• WRITTEN REQUEST:
In the stretch from the line containing "Where should I click to: Visit" through the line containing "I will coord(62,108).", change "sidebar" to "navigation menu" and return only those lines, otherwise unchanged.

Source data
+--

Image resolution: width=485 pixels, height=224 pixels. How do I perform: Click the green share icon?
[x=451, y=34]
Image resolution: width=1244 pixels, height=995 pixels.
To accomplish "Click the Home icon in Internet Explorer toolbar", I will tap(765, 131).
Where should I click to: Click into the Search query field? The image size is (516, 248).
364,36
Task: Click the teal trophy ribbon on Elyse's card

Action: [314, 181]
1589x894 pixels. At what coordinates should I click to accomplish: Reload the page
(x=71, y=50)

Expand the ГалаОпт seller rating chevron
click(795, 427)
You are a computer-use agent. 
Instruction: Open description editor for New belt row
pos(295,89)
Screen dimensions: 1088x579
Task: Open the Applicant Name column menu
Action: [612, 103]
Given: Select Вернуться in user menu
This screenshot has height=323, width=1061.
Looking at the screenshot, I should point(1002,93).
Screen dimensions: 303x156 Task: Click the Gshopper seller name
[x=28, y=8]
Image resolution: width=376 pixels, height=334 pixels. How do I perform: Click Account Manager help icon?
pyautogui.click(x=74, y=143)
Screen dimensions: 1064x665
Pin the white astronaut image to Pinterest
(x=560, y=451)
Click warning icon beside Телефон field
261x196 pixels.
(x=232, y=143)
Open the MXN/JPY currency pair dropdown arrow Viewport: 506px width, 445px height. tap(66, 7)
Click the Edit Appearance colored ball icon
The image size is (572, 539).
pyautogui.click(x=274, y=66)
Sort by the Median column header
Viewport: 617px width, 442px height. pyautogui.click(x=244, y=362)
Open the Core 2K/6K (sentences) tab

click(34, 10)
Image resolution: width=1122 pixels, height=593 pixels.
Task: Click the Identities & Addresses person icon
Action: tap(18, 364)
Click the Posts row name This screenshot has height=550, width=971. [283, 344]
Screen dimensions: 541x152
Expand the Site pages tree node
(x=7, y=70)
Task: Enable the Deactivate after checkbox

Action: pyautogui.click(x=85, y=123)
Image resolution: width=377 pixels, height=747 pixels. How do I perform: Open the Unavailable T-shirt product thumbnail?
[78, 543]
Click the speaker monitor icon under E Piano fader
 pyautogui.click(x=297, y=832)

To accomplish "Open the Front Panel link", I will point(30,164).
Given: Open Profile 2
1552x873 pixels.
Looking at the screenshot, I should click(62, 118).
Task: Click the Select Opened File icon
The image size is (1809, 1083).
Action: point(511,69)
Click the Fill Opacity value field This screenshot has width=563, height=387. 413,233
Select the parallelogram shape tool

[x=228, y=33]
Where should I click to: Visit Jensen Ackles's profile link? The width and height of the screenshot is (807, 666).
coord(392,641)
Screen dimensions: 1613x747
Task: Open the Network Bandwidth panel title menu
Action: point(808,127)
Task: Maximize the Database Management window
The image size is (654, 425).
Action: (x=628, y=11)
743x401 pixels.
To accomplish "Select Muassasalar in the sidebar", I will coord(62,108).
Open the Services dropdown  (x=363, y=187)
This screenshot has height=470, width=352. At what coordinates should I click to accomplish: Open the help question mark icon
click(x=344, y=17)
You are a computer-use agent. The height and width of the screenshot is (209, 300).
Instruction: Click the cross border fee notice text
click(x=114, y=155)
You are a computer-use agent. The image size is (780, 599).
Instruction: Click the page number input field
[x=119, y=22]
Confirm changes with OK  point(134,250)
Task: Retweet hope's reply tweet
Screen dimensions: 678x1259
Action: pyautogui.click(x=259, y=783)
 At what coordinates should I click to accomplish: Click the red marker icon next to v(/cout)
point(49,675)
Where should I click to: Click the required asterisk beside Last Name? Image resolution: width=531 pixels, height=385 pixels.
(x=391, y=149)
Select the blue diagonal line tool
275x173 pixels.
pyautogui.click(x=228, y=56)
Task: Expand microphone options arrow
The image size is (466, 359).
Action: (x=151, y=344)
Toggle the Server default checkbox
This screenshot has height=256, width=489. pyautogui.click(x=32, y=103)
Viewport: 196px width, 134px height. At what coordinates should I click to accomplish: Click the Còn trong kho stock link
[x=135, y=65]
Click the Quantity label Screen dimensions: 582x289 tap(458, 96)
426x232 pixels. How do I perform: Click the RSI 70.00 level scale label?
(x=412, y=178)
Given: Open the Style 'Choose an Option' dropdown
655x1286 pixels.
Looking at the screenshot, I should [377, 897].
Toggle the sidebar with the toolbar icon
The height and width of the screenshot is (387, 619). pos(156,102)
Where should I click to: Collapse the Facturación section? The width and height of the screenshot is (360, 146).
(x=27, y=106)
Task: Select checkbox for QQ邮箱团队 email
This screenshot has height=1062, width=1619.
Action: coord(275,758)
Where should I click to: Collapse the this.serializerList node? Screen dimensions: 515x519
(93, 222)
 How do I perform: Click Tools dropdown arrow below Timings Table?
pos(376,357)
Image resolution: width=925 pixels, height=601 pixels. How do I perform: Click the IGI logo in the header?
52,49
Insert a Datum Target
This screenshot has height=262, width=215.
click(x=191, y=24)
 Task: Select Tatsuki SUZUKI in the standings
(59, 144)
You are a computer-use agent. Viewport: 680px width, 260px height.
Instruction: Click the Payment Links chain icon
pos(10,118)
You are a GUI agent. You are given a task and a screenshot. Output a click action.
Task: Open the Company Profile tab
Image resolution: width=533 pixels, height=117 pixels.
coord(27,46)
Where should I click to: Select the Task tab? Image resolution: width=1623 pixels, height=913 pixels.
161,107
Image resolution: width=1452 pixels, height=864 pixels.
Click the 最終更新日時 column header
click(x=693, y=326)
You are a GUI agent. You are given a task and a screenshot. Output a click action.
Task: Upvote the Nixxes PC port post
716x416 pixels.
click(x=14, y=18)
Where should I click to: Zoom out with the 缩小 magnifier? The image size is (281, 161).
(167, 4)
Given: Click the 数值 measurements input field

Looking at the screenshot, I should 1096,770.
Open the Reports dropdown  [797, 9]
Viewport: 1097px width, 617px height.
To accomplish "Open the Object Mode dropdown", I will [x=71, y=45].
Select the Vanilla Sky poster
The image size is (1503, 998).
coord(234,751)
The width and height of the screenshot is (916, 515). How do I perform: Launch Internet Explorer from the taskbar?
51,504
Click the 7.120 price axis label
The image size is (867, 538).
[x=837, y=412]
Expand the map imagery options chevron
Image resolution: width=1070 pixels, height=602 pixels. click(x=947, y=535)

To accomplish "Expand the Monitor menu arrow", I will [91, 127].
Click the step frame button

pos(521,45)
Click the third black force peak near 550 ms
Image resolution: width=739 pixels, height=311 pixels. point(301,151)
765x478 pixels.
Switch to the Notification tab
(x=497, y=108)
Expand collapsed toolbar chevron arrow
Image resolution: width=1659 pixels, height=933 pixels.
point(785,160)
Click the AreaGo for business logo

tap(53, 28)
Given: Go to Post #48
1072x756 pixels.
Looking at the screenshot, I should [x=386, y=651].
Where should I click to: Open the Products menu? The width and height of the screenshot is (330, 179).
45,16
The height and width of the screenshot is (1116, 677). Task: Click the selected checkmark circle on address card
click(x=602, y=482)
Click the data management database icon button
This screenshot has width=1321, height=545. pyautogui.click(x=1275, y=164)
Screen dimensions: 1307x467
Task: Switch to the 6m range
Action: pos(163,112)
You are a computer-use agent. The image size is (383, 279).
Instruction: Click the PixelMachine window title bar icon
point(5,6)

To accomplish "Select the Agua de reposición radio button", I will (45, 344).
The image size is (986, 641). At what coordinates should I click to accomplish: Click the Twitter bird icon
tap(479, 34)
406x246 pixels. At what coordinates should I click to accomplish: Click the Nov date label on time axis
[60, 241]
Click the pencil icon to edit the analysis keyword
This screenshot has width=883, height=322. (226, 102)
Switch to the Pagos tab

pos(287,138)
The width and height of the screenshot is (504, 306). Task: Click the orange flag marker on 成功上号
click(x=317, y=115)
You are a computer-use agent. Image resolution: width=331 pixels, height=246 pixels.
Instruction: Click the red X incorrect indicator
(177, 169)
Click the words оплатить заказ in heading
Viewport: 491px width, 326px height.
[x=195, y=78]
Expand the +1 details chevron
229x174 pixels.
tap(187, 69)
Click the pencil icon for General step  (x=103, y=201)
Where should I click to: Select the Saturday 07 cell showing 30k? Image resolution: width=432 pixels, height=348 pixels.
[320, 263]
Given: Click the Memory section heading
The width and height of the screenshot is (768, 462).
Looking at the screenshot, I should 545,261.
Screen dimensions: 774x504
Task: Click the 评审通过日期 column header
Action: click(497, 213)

+--

• WRITTEN SOLUTION:
Where should I click to: Visit Jensen Ackles's profile link? The width and height of the screenshot is (807, 666).
coord(392,641)
Screen dimensions: 1613x747
Task: Open the Network Bandwidth panel title menu
Action: point(808,127)
Task: Maximize the Database Management window
The image size is (654, 425).
Action: (x=628, y=11)
743x401 pixels.
To accomplish "Select Muassasalar in the navigation menu", I will coord(62,108).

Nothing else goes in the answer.